Photovoltaik-Mythen entlarvt: Warum viele Solaranlagen-Tipps falsch sind
Samira StriebitzPhotovoltaik-Mythen entlarvt: Warum viele Solaranlagen-Tipps falsch sind
Die Verbraucherzentrale Nordrhein-Westfalen (NRW) warnt vor weitverbreiteten Fehleinschätzungen im Umgang mit Photovoltaik(PV)-Anlagen. Viele gängige Tipps und Annahmen zu Solaranlagen erweisen sich im Alltag als falsch oder unpraktikabel.
Ein hartnäckiger Mythos ist die Vorstellung, dass eine PV-Anlage mit Stromspeicher einen Haushalt vollständig autark macht. Tatsächlich wäre für eine vollständige Energieunabhängigkeit eine saisonale Speicherung nötig – die für die meisten Einfamilienhäuser jedoch unwirtschaftlich bleibt.
Ein weiterer Irrglaube ist, dass sich Solarstrom nur mit einem Batteriespeicher lohnt. Doch auch die Einspeisung ins Netz kann sinnvoll sein, selbst wenn die Erträge überschaubar sind. Die Anschaffung eines Speichers rentiert sich nicht unbedingt, wenn ein Haushalt bereits ohne ihn einen hohen Eigenverbrauch erreicht.
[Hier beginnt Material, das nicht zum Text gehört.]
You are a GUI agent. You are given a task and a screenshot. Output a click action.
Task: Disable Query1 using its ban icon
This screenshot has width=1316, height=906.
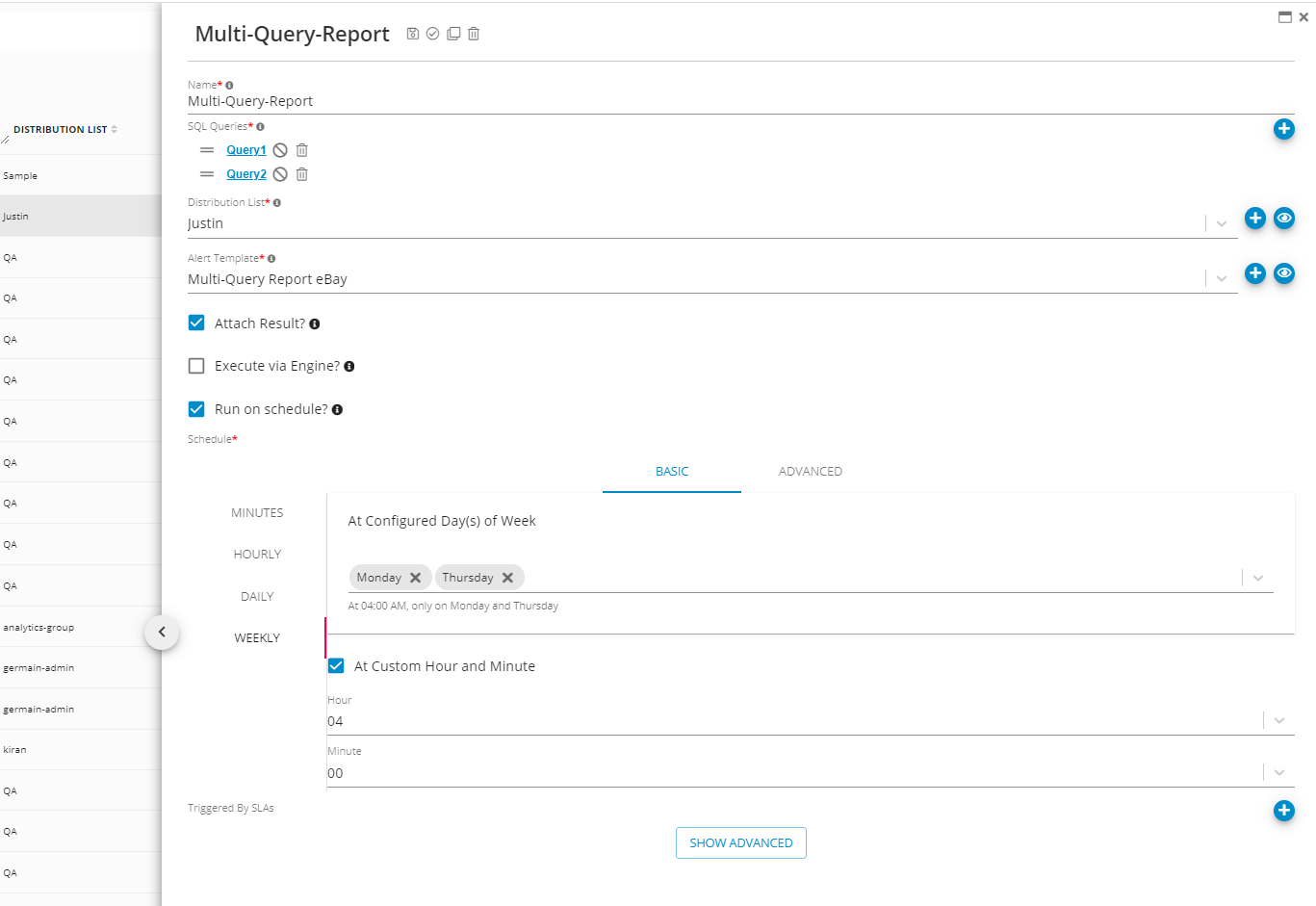[280, 150]
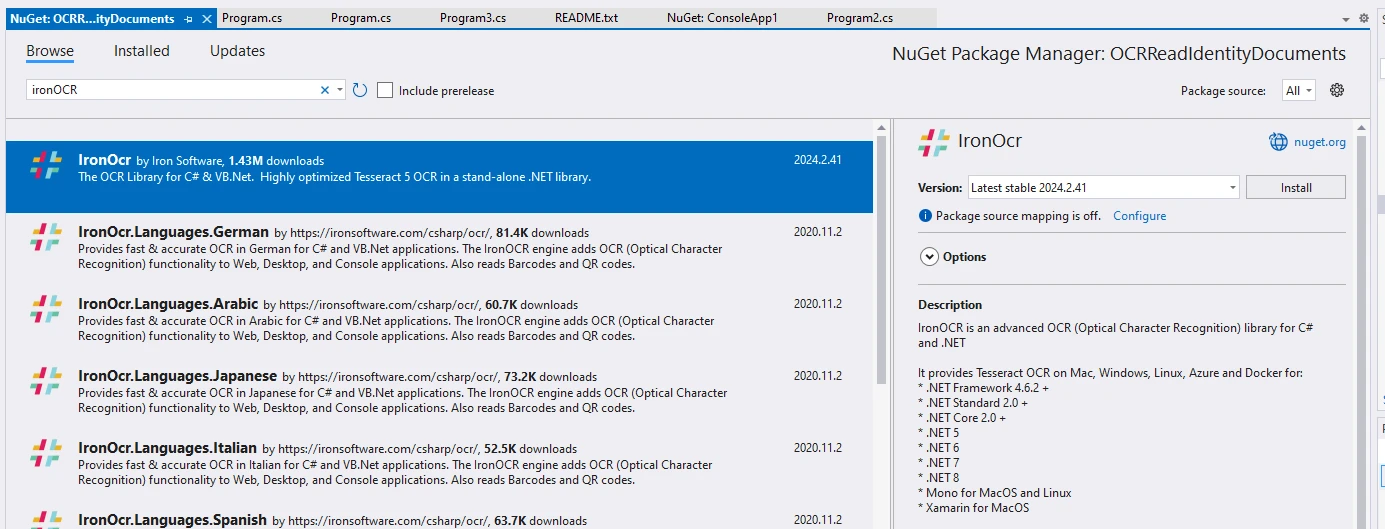Enable the Include prerelease checkbox
Image resolution: width=1385 pixels, height=529 pixels.
pos(385,90)
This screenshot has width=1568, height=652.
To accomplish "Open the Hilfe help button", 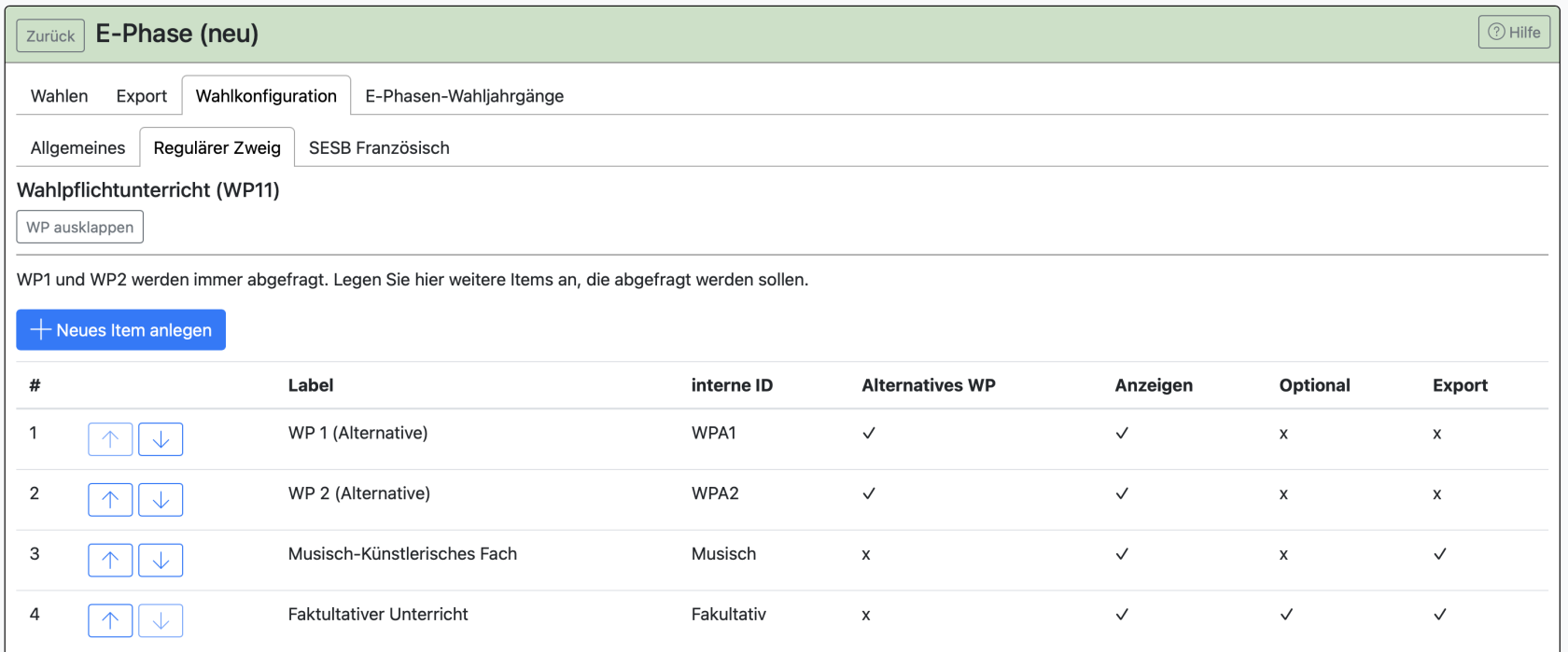I will [1514, 33].
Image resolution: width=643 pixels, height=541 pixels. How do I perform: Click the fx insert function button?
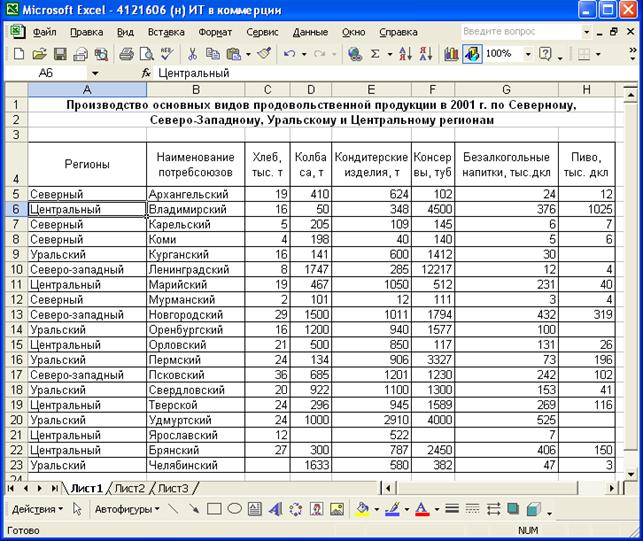[146, 73]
Viele gehen zudem davon aus, dass ein nach Süden ausgerichtetes Dach immer die beste Wahl ist. Dabei bieten Ost-West-Dächer eine gleichmäßigere Stromerzeugung über den Tag verteilt – was für Privathaushalte ebenso vorteilhaft sein kann.
Stecker-Solar-Geräte werden oft als Stromlieferant für leistungsstarke Geräte wie Kaffeemaschinen angesehen. Doch ihre Leistung ist auf 800 Watt begrenzt, was ihren Einsatz stark einschränkt.
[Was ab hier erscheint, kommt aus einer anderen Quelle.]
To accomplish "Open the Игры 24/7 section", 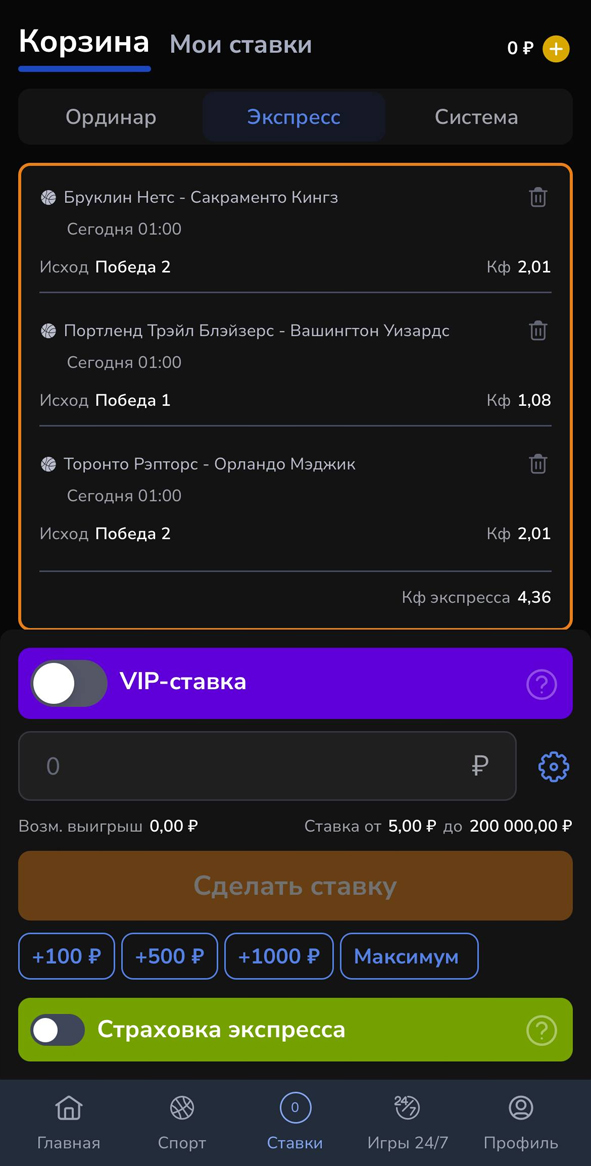I will (408, 1122).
Die Verbraucherzentrale bietet einen Ratgeber zu Dach-PV-Anlagen und Stecker-Solar-Geräten für alle, die sich fundiert informieren möchten. Mit ihren Materialien will sie gängige Missverständnisse ausräumen und Haushalten helfen, gut informierte Entscheidungen zu treffen.